Documento >>
Até 2015, poucos brasileiros sabiam o que era crossdresser. Poucos, os mais bem informados, já sabiam que, em 2009, Laerte, importante, notável e premiado cartunista, com mais de 30 anos de carreira em quadrinhos, caricaturas, tirinhas de jornal e obras correlatas, havia se apresentado à mídia como Sônia e, desde então, passou a vestir-se diariamente com roupas femininas. Ciente de sua importância no cenário artístico e por ser pessoa notória, com alguma fama, ela encarou o desafio de se mostrar, autêntica e feliz, em sua condição de gênero. E ouviu críticas e mais críticas. Acharam que era uma mania, algo passageiro e que tal cartunista estava apenas pirando um pouco. Na verdade, ninguém deu muita bola…

Este ano, a novela do horário nobre da TV brasileira, que passa no canal com a mais imponente audiência do País, colocou uma personagem crossdresser na trama. Detalhe: sem caricaturismos, sem preconceitos, como um autêntico anti-herói. Ainda rústica! Mas com um dilema positivista e didático.

A BBMag procurou uma crossdresser de São Paulo para comentar essa “novidade”, essa possível vitória para todas aquelas que pessoas que vivem na mesma condição de gênero. Com vocês, a pequena e espevitada Flávia Schütz!

BBMag – Flávia, tudo bom? Por favor, comece contando rapidamente um pouco da sua história, de uma maneira reduzida, em flashes. É possível?

Enunciado >> Reproduza o trecho do texto sobre crossdressers que vai de "A BBMag procurou" a "espevitada Flávia Schütz!".

Dados fornecidos >>
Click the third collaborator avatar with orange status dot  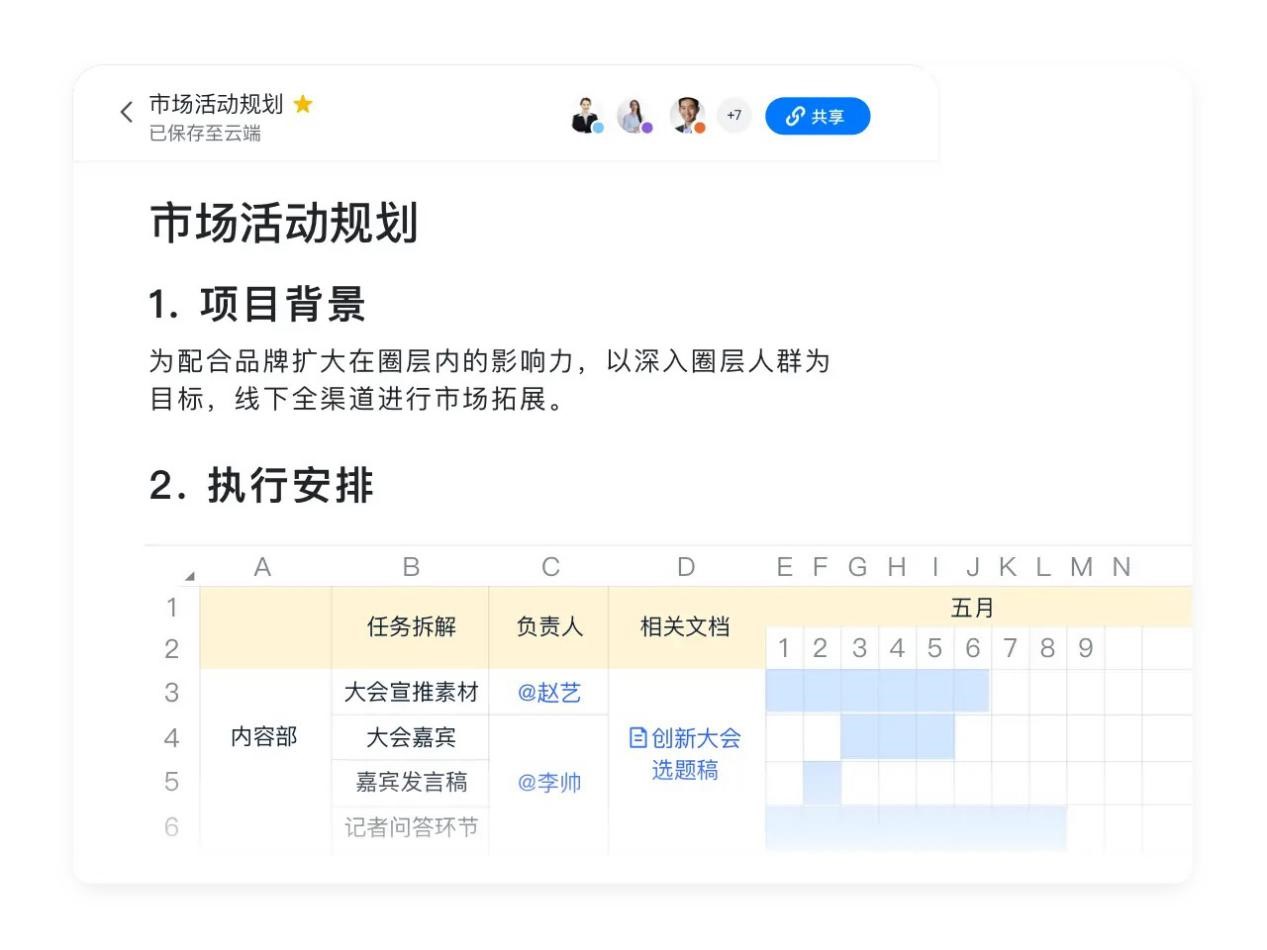tap(686, 116)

Resultado >>
A BBMag procurou uma crossdresser de São Paulo para comentar essa “novidade”, essa possível vitória para todas aquelas que pessoas que vivem na mesma condição de gênero. Com vocês, a pequena e espevitada Flávia Schütz!